Giselle is a straightforward story ballet. Its choreography is filled with mime, emotion and corresponding musical composition, sets and costumes. Together, these elements work to pull the viewer through the telling of love, betrayal, madness, despair and forgiveness. The supernatural Wilis, the ghostly sylph-like spirits of young maidens in Act Two, are otherworldly but, otherwise, Giselle is a sad love story as familiar as any other. The ballet was first staged in 1841, making the selected details of the production — dramatic sequencing, chosen time period, design, style — aspects to be judged. But, it’s really the performance of the company that allows for contemporary interpretation.
Vancouver-based Coastal City Ballet, a repertory company founded in 2011, brought Giselle to the Playhouse for one sold-out evening on May 19. The company is to present the ballet again in Surrey on June 9, where, as of publication, tickets are almost sold-out. In and around Vancouver, there are many opportunities for training but few opportunities for performing, especially in classical dance. This is where Coastal City Ballet has found its niche and where, by bringing classical story ballets to the stage, it is finding success.
Staging a romantic classic like Giselle is no easy feat. It follows closely the very specific and illustrative music by French composer Adolphe Adam, and choreographer Irene Schneider does an impressive job of working with the score to create scenes that challenge the various levels of dance ability within the company. This is the sixth time Schneider has returned to Vancouver to stage a story ballet for the company. She comes with years of experience and a professional background dancing with the Stuttgart Ballet and under director John Neumeier at Ballet Frankfurt as well as over three decades of teaching and directing at various academies in Germany. In Coastal City Ballet’s production, Schneider and the artistic team worked to bring everyone to one level while challenging soloists with the chops just enough.
There is a range of ability onstage, though.
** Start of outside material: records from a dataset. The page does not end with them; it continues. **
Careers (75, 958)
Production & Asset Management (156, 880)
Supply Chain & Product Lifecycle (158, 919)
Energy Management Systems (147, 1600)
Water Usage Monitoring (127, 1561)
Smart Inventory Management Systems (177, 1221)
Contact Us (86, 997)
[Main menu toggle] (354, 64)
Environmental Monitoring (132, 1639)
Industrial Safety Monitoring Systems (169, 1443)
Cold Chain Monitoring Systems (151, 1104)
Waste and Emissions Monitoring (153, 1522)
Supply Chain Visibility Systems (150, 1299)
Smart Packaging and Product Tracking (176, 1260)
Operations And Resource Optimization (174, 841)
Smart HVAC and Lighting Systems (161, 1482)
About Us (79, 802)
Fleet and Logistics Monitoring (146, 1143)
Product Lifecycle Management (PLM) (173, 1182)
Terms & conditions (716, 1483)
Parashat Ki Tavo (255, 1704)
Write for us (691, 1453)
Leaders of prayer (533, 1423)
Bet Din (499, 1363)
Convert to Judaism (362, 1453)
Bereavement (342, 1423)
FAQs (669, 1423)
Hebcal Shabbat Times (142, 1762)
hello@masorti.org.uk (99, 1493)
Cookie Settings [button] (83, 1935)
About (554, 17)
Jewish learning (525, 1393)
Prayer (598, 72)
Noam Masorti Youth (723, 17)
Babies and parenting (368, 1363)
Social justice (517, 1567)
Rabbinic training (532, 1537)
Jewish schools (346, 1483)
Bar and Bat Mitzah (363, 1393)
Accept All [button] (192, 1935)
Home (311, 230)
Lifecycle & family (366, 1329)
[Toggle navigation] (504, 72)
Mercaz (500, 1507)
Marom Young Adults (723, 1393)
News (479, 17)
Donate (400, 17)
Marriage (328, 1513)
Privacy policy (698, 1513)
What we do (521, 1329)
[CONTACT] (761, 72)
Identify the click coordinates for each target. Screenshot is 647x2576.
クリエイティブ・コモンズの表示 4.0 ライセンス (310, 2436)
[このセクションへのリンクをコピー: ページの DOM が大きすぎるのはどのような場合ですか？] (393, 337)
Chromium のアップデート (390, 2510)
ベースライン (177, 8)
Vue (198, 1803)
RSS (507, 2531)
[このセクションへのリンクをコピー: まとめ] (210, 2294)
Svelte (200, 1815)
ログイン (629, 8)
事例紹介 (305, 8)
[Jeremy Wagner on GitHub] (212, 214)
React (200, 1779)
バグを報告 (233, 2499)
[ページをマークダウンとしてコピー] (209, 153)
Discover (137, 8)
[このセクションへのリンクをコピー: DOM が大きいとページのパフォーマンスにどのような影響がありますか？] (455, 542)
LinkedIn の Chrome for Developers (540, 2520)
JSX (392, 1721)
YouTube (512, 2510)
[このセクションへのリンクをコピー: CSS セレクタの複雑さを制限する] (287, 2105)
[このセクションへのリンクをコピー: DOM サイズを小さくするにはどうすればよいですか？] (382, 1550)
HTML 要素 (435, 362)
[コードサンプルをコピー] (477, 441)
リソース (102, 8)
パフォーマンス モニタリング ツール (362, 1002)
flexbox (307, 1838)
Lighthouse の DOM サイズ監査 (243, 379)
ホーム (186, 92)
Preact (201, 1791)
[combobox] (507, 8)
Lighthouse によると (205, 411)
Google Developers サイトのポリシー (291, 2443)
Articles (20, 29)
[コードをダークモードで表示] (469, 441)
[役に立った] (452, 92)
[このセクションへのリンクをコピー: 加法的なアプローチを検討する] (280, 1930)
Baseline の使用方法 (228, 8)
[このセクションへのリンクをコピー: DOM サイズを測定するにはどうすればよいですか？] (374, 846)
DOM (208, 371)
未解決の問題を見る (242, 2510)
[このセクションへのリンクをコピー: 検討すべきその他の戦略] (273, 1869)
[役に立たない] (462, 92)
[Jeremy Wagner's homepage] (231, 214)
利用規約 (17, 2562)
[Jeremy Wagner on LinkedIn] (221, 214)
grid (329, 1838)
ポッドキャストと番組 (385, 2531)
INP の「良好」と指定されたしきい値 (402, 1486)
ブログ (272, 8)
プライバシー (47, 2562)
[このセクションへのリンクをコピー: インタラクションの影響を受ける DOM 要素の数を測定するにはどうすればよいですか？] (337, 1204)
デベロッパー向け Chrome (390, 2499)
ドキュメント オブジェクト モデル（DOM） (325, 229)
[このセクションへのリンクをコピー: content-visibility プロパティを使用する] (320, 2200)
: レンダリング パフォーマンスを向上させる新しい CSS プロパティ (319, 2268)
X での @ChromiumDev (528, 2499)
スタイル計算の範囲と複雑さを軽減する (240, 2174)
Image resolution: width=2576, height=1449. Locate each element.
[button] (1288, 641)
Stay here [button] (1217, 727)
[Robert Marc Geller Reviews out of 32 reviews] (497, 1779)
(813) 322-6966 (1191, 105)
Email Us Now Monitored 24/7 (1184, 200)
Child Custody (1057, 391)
We see this briefly within the corps when in certain moments uniformity is broken by, for example, a dancer behind the music or an out-of-place limb. In Act Two, many, but not all of the Wilis, achieved the lowered gaze recognizable by caved-in collarbones and rigidity. We heard a lot from their shoes during the “flattened” arabesque hops — that iconic image of rows of identical ballerinas in white romantic tutus moving across the stage — but this was an intimate theatre and some of the dancers are still students. I imagine that to many in attendance the stomping sound made sense, or maybe they were too distracted and enamoured by the beauty of many identical, white-clad bodies moving together. The Queen of the Wilis, danced on this evening by local Kira Radosevic, stood out physically for being a head taller than her league of ghosts. Radosevic nailed a severe interpretation of her tragic leading role. It is the Queen of the Wilis who, in Act Two, forces young men to dance to their deaths.
Young men are more of a rare commodity than women in classical ballet, and Artistic Director Li Yaming has made a name for himself in recruiting and instructing male ballet dancers, especially those late to the game. The production’s principal male role, Albrecht, was danced in Vancouver by Brazil-born Diego Ramalho, who was a breakdancer before Yaming scouted him, having him join the company in 2013. Ramalho is full of passion and commitment but, technically speaking, next to his female colleagues on the stage, many of whom have been doing ballet most of their lives, he can’t compare. His landing of jumps, for example, need absorption and though the role asks for dramatic contributions, there’s a subtlety of expression missing in his performance. In general, all the males lacked finesse, though not for lack of trying. It was actually their trying that got them into trouble: overexerted effort prevented many from neat landings and smooth transitions — a critique I could never say for the evening’s star performance by Brazilian Ana Paula Oiolo, whose performance on this evening was truly a treat.
When I think of the most demanding role of a principal ballerina Swan Lake’s Odette and Odile come to mind, but Giselle is equally, if not more, demanding as far as artistry is concerned. From a blossoming village girl, euphoric in love, to an ethereal essence of weightlessness by her gravesite, the role of Giselle expresses the spectrum of emotion, and Oiolo was stunning throughout. Playing a young girl in love can easily teeter into uncomfortable exaggeration but this twenty-eight year-old finds the right amount of shyness and flirtation, then absolute infatuation, before unravelling to that delicate brink between madness and despair. Oiolo demonstrated perfect technical control, moving through sustained développés and penchés with ease as well as the more quick and fancy footwork of the grape harvest scene in Act One.
With all the great contemporary ballet and dance on offer in this city, it’s easy to forget the role classical story ballets play for the general public. Sitting around me in the theatre was a senior woman who loves going to the ballet and last saw Giselle danced by the National Ballet in Toronto over a decade ago; behind me was a party of women who had no idea what the story was but were there to cheer on a friend’s son who played Giselle’s jealous lover, Hilarion; and down the row was the daughter of Kelly Douglas, who I imagine knows the ballet intimately: her mother plays Bathilde, Albrecht’s betrothed. The ballet is known for bringing all sorts to its stages, and thanks to Coastal City Ballet, many in and around Vancouver are getting to see the classics up close. Slight technical and performance details aside, this company delivers a quality evening out at the ballet.